[Opening AVAILABLE DATA section]

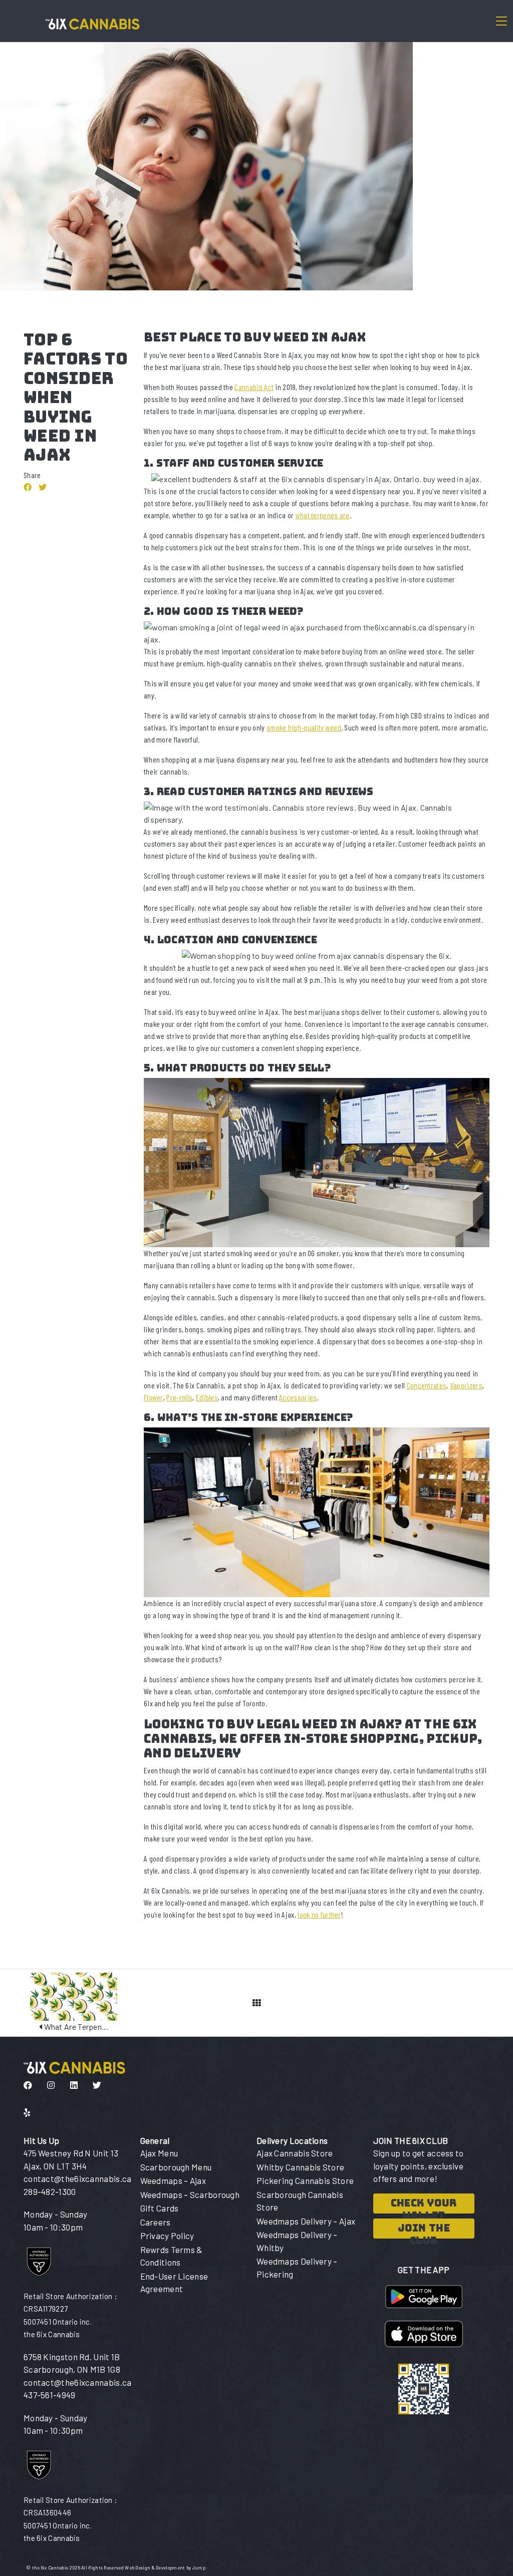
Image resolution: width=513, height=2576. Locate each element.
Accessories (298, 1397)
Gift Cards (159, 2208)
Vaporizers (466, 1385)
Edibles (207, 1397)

[Closing AVAILABLE DATA section]

__WHAT TO DO__.
If pictures appear in the data, omit them and copy all other parts exactly.

__RESPONSE__.
Image resolution: width=513, height=2576. Locate each element.
Accessories (298, 1397)
Gift Cards (159, 2208)
Vaporizers (466, 1385)
Edibles (207, 1397)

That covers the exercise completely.